Il existe déjà le MIF Expo à Paris, le salon du Made In France, pour quelles raisons avez-vous créé ces rencontres du Made in France à Marseille ?
Notre événement se positionne comme des rencontres, davantage que comme un salon. Il propose un village d’entreprises avec une vingtaine d’entreprises exposantes, mais aussi des tables rondes et ateliers, et surtout des moments pour favoriser les rencontres.
J’ai le sentiment que les entrepreneurs en France sont dans leur coin, sont individualistes et je trouve cela dommage parce qu’ensemble, nous sommes plus forts. Nous avons tous besoin des autres.
D’où l’idée de créer ces rencontres pour réunir des personnalités, comme notre parrain, Pierre Gattaz, mais aussi de jeunes entrepreneurs, des dirigeants de start-up ou d’entreprises locales. Je cherche à valoriser le positif, je veux partager mon vécu : à chaque fois que j’ai pu rencontrer des entrepreneurs dans le cadre de mon travail, je sortais de ces échanges plus inspiré et renforcé.

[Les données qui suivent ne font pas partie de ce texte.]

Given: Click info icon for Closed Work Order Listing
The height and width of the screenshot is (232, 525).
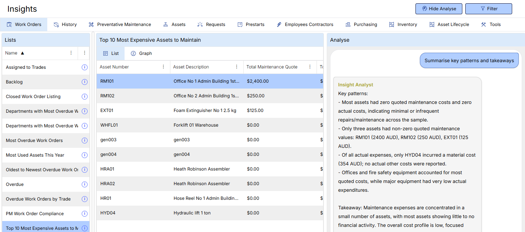Looking at the screenshot, I should pyautogui.click(x=84, y=97).
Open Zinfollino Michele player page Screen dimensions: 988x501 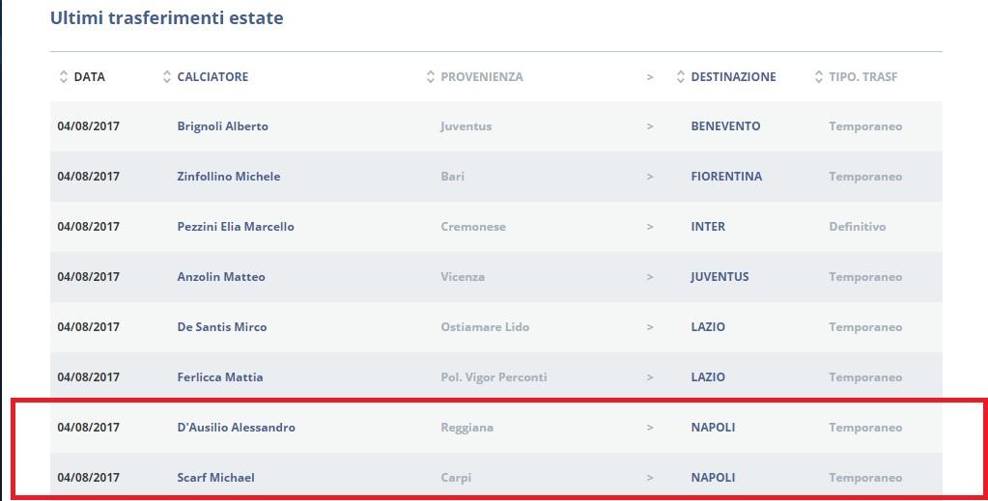pyautogui.click(x=229, y=177)
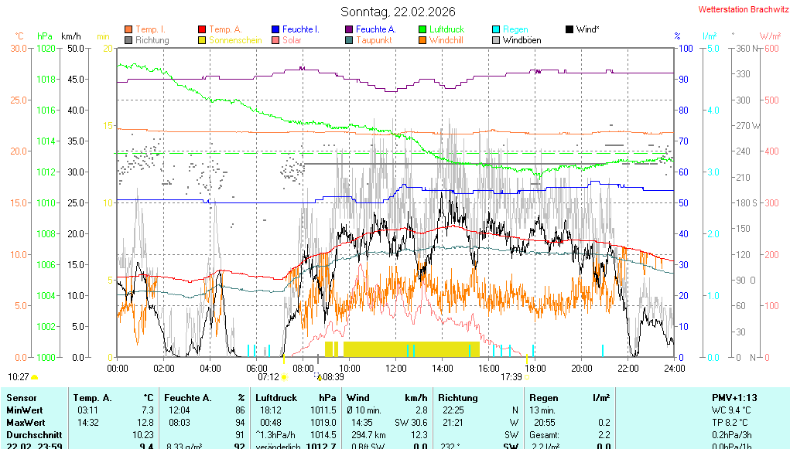Click the black Wind legend swatch
The image size is (790, 449).
pyautogui.click(x=569, y=29)
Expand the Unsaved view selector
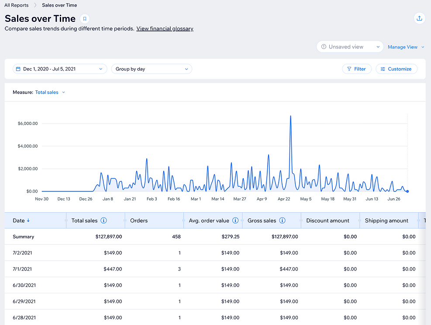 click(x=350, y=47)
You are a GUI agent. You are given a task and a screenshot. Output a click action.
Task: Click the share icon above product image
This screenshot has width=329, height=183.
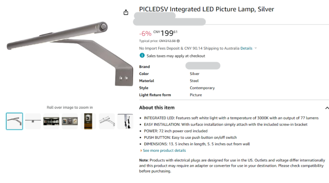(126, 12)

Quels sont les objectifs de ces rencontres ?
Générer du business est certes important. Mais il est tout aussi primordial de rompre la solitude des dirigeants, par la création de liens durables.
Lors de cette deuxième édition, nous allons ainsi créer un "mur des engagements", sur lequel visiteurs et participants vont pouvoir écrire leurs engagements pour l’année à venir. Nous en ferons une synthèse et l’agence Sacrés Français se chargera de sélectionner quelques-uns de ces engagements pour rendre compte de leur évolution tout au long de l’année. En 2026, nous ferons le bilan.
Finalement, peut-on dire que vous voulez initier un mouvement ?
En quelque sorte, oui. Aujourd’hui, il existe les certifications, comme Origine France Garantie, mais seul un petit millier d’entreprises peut financer une telle démarche. Il reste des milliers d’entreprises, qui fabriquent en France et qui ne sont dans un aucun cadre.
Chez Sacrés Français (8 salariés pour une vingtaine de clients en 2024, CA non communiqué, NDLR), nous avons bien conscience qu’il n’est pas facile de faire du Made in France. Notre mission est donc d’aider ces entreprises à réussir, notamment à travers la communication et la formation des dirigeants aux outils de communication.
Quels sont les temps forts de cette 2e édition, qui se déroule à Marseille le 22 mai ?
Ces rencontres sont là pour échanger sur les enjeux de réindustrialisation et de relocalisation. Dans un contexte marqué par les incertitudes, nous avons ajouté à ces enjeux une thématique : la résilience, qui apparaît comme la clé d’un succès durable.
Une table ronde explorera le modèle économique des Scop (sociétés coopératives et participatives) qui peut être une réponse inclusive, durable et résiliente aux entreprises françaises. Ce modèle a été mis en œuvre chez Duralex récemment, ou, localement, chez Scop-Ti (à Gémenos), qui avait relancé l’activité de production avec la marque de thé 1336. Ces deux entreprises apporteront leur témoignage. Nous aurons aussi l’intervention d’Henri Nicolau-Guillaumet, le dirigeant de l’entreprise BIC ou encore d’Axel Alletru, athlète handisport, qui a décroché des titres de champion de France et vice-champion d’Europe en natation, et remporté le rallye Dakar en 2020.